[Records from a dataset]

*****

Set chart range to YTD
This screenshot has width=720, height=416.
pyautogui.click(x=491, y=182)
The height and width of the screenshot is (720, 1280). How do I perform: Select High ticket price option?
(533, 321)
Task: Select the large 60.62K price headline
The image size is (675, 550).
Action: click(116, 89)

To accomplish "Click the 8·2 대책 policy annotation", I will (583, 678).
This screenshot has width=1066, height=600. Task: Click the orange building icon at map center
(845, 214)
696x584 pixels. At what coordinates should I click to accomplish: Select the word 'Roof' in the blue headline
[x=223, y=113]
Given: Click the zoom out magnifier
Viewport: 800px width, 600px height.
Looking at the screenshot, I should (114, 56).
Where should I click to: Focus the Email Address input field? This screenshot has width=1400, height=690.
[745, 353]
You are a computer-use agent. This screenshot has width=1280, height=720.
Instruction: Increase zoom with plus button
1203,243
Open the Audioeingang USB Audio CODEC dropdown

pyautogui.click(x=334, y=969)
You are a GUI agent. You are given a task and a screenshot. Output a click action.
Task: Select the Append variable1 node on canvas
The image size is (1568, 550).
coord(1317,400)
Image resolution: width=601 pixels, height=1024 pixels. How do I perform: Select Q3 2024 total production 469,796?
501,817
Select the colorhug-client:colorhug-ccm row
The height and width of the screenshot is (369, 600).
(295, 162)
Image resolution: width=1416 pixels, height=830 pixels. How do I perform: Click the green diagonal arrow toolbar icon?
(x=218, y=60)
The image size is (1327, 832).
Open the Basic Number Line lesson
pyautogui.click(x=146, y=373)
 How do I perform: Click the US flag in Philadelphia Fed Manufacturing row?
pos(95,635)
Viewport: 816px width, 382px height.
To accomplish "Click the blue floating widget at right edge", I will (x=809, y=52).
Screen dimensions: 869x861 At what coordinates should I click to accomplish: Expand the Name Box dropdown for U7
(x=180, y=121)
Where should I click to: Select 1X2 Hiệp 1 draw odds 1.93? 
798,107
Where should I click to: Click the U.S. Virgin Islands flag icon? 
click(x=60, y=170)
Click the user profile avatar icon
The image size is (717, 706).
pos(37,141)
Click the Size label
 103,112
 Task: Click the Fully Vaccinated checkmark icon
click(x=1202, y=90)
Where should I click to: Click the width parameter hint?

*****

Only one number is wanted: how many lines of the data above include the word "agent".

Result for this task =
2